Student Question
Write 3 similes or metaphors to describe a memory of a person, object, or feeling.
Quick answer:
To describe a memory using similes or metaphors, consider these examples: "The table was as green as grass," which might help you remember where you placed your car keys. Reflecting on a childhood friend, you might say, "I had a friend who was as feisty as a riled-up puppy." For a memorable event, consider, "My tenth birthday party was as loud as New Year's Eve in Times Square." These comparisons can vividly capture the essence of a memory.
Look for something you might want to remember is the first step. If you want to remember where you put your car keys, you could say that the table is as green as grass, if you have put them on a green table. Then you might remember the simile, and therefore remember where you put them!
The first thing to do is select the person, feeling or object you'd like to focus on.
For instance, if you would like to write about a pet or a friend from kindergarten, you can probably easily think of a simile to use once you have the pet or friend in mind.
"I had a friend who was as fiesty as a riled up puppy."
"My first pet was a bird with a beak as sharp as a knife."
"My tenth birthday party was as loud as New Year's Eve in Times Square."
Try to keep in mind that they metaphors and similes you write should be original and not cliche. Too many times, students try using tired old examples of figurative language. For example I could say: My bulldog Stella makes me happier than a kid in a candy store. Old and overused--right? It's more powerful for me to say:My bulldog Stella is an emotional ATM. I can always go to her for a smile. Maybe not great, but it is original.

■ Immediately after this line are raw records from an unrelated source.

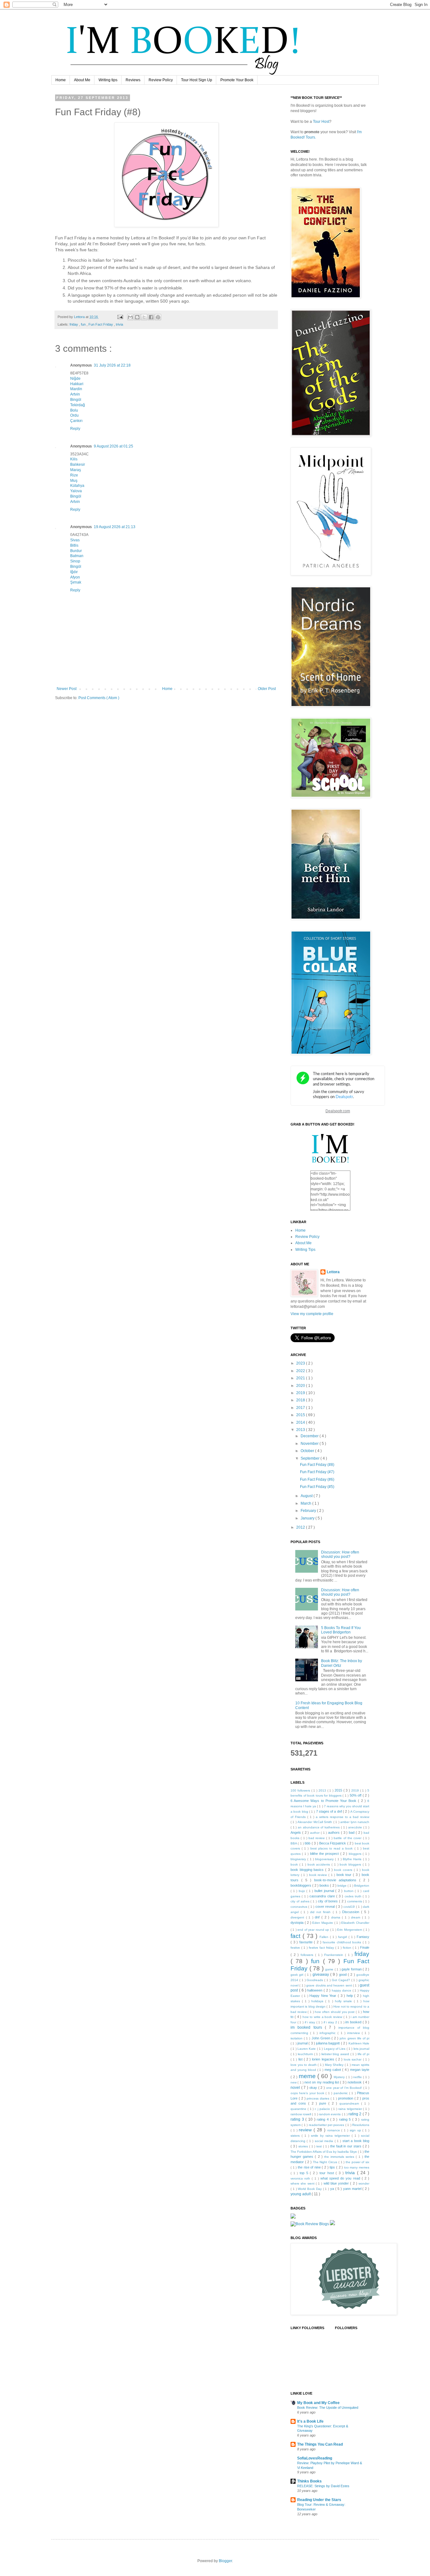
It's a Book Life (310, 2421)
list (301, 2059)
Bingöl (75, 399)
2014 (301, 1422)
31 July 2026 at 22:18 (112, 365)
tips (333, 2167)
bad (352, 1832)
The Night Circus (325, 2162)
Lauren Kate (307, 2048)
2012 (301, 1527)
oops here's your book (308, 2093)
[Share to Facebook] (151, 317)
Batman (76, 556)
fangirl (343, 1937)
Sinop (75, 561)
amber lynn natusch (354, 1822)
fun (84, 324)
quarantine (299, 2109)
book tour (345, 1875)
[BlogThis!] (137, 317)
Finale (364, 1947)
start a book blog (355, 2141)
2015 (301, 1415)
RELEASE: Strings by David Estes (323, 2486)
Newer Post (66, 689)
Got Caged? (341, 1980)
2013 (301, 1430)
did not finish (321, 1912)
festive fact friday (322, 1947)
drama (336, 1917)
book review (318, 1875)
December (310, 1436)
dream (356, 1917)
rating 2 (355, 2114)
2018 (301, 1400)
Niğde (75, 378)
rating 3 (298, 2119)
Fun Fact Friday (101, 324)
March (306, 1503)
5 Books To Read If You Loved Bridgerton (341, 1630)
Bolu (74, 410)
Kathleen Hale (358, 2043)
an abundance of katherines (319, 1827)
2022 (301, 1371)
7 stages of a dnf (329, 1811)
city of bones (328, 1901)
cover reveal (325, 1906)
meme (308, 2076)
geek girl (298, 1974)
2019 (301, 1393)
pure (323, 2103)
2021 (301, 1378)
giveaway (321, 1974)
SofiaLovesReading (314, 2458)
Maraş (75, 470)
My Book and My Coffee (318, 2403)
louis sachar (353, 2059)
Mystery (340, 2077)
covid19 (349, 1906)
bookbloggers (301, 1885)
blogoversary (325, 1859)
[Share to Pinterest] (158, 317)
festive (296, 1947)
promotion (346, 2098)
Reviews (133, 80)
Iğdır (74, 572)
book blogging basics (308, 1870)
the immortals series (340, 2156)
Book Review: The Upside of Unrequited (327, 2407)
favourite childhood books (343, 1942)
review (306, 2129)
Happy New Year (323, 1996)
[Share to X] (144, 317)
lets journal (361, 2048)
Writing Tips (305, 1249)
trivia (119, 324)
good (343, 1974)
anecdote (355, 1827)
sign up (356, 2130)
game (330, 1969)
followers (308, 1955)
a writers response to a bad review (342, 1817)
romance (334, 2130)
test (319, 2146)
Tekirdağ (77, 405)
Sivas (75, 540)
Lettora (333, 1272)
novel (296, 2087)
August (307, 1496)
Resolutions (360, 2125)
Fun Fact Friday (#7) (317, 1472)
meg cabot (333, 2070)
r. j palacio (323, 2109)
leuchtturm (306, 2054)
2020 (301, 1385)
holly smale (344, 2001)
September (310, 1458)
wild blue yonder (337, 2183)
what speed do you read (341, 2178)
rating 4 (323, 2119)
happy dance (342, 1990)
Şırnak (75, 582)
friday (74, 324)
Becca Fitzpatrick (333, 1843)
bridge (342, 1885)
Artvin (75, 394)
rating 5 (345, 2119)
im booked (353, 2022)
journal (302, 2043)
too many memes (356, 2167)
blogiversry (299, 1859)
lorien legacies (323, 2059)
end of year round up (313, 1929)
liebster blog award (335, 2054)
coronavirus (299, 1906)
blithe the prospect (325, 1853)
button (349, 1891)
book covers (344, 1870)
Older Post (267, 689)
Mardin (76, 389)
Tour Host (321, 121)
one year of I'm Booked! (344, 2087)
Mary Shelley (335, 2064)
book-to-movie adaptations (336, 1880)
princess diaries (319, 2098)
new (294, 2082)
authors (334, 1832)
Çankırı (76, 421)
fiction (348, 1947)
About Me (82, 80)
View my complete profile (312, 1314)
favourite (306, 1942)
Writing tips (108, 80)
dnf (318, 1917)
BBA (294, 1843)
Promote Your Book (236, 80)
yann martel (353, 2189)
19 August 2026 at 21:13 (114, 527)
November (310, 1443)
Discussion (351, 1912)
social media (325, 2141)
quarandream (350, 2103)
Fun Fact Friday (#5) (317, 1487)
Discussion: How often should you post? (340, 1554)
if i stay (310, 2022)
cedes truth (354, 1896)
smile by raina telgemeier (331, 2135)
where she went (303, 2183)
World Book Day (310, 2189)
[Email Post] (120, 317)
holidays (318, 2001)
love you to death (304, 2064)
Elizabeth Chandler (355, 1922)
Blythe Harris (353, 1859)
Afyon (75, 577)
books (325, 1885)
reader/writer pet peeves (327, 2125)
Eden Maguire (323, 1922)
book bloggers (351, 1864)
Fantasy (363, 1937)
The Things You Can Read (320, 2444)
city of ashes (300, 1901)
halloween (315, 1990)
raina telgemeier (350, 2109)
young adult (301, 2194)
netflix (358, 2077)
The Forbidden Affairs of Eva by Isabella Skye (324, 2151)
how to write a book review (323, 2017)
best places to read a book (332, 1848)
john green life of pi (354, 2038)
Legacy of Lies (335, 2048)
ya (332, 2189)
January (308, 1518)
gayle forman (352, 1969)
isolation (297, 2038)
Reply (75, 428)
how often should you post (335, 2012)
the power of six (357, 2162)
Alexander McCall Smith (315, 1822)
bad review (317, 1838)
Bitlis (74, 545)
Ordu (74, 415)
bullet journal (324, 1891)
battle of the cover (348, 1838)
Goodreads (315, 1980)
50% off (356, 1795)
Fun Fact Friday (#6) (317, 1479)
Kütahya (77, 485)
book (295, 1864)
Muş (73, 480)
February (309, 1510)
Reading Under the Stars (319, 2500)
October (308, 1451)
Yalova (76, 491)
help (350, 1996)
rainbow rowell (301, 2114)
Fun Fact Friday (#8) (317, 1464)
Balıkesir (77, 464)
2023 (301, 1363)
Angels (296, 1832)
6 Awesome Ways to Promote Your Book (324, 1801)
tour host (328, 2173)
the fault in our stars (346, 2146)
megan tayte (359, 2070)
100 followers (301, 1790)
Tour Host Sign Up (196, 80)
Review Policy (161, 80)
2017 (301, 1407)
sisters (296, 2135)
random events (330, 2114)
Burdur (76, 551)
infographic (328, 2033)
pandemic (341, 2093)
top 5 (305, 2173)
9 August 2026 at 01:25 (113, 446)
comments (355, 1901)
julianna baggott (328, 2043)
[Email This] (130, 317)
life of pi (363, 2054)
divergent (298, 1917)
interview (354, 2033)
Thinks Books (309, 2481)
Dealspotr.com (337, 1111)
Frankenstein (334, 1955)
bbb (308, 1843)
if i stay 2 (331, 2022)
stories (303, 2146)
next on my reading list (322, 2082)
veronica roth (301, 2178)
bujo (303, 1891)
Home (60, 80)
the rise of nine (310, 2167)
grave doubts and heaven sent (329, 1985)
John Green (321, 2038)
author (315, 1832)
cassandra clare (322, 1896)
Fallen (325, 1937)
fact (297, 1936)
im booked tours (308, 2027)
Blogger (225, 2561)
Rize (74, 475)
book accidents (319, 1864)
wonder (364, 2183)
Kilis (73, 459)
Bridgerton (361, 1885)
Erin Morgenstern (350, 1929)
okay (313, 2087)
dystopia (298, 1922)
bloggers (356, 1853)
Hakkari (76, 384)
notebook (355, 2082)
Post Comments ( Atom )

Figurative language is actually fun to use once you start thinking in those terms. If you're working hard and getting a lot accomplished, you can say you're a machine. If you're tired at the end of a long day, you can say you feel like a wet noodle by the end of the day. Metaphors are generally stronger than similes, but both are easy to use. Good luck!
Think about your childhood and the things you did as a child. Then try to find something to compare your feelings or impressions or images to. For instance, when I was a little girl, I loved to ride my bicycle. I can remember a day when I had a terrible accident and skinned both my elbows and my knees. I might use this simile to describe how I felt:
My elbows hit the pavement and shredded like cheese in a grater.
Or think about someone you loved or who had a big influence on you as a child. For instance, my grandfather was a gruff old man whom everyone feared. I might use a simile to describe him:
He was as mean as a snake.
Or my father's face before he shaved:
His chin was as prickly as a cactus.
I hope these help.
Take suggestions from the great poets themselves. For instance, you have probably read some of Langton Hughes's poems. (Remember that with metaphors one of the elements being compared may not even be expressed.) In "Dream Deferred" the title itself is a metaphor for aspirations that a person has.
In William Carlos Williams's poem "The Widow's Lament in Springtime," both parts of the metaphor are expressed in the first line: "Sorrow is my own yard." As the poem continues, some of the parts of the metaphors [unstated comparisons] are not stated, such as in thiese lines:
Sorrow is my own yard/ where the new grass/flames as it has flamed/often before but not/with the cold fire/that closes round me this year.
For one more example, here is a short poem by Seamus Heaney that contains metaphor also:
His hands were warma and small and knowledgeble./When I saw them again last night, they were two ferrets/Playing all by themselves in a monlit field.
As you can see, the comparisons made are unique and intriguing. Try to think of an unusual comparison that, at the same time, points to an odd similarity. See the enotes sites on literary terms, and be creative.
Figurative language is an essential part of both poetry and daily experience. So much of what we describe is done through comparisons because they are used as frames of references. When trying to derive three similes or metaphors to describe something, I think the best way to proceed is to draw from your own experience in relating to what images pop into your mind when certain descriptors are asked. For example, being a baseball fan, I would say that beauty is, for me, Yankee Stadium. Being someone who travels, I would say discomfort is a 19 hour flight to Austraila. Being someone who loves Italian food, I would say that taste and cuisine is represented by fine pasta. These from my own experiences, and they provide personalized frames of references that can allow me to be able to compare anything to them, using them as similes and metaphors. For example, sitting at the dentist's office is like being trapped on a 19 hour flight to Australia (simile.) I think that while dinner was good, it was not like eating fresh pasta in Little Italy (simile). If I think my girlfriend is beautiful in her stature, I might feel that her beauty is reminiscent of Yankee Stadium (metaphor, and if I actually said that, she would kill me.) In any event, metaphors and similes can be created when you are able to identify things that hold meaning for you and relate them to other experiences as a method of both comparison and to highlight the events to your own personal sense of narrative.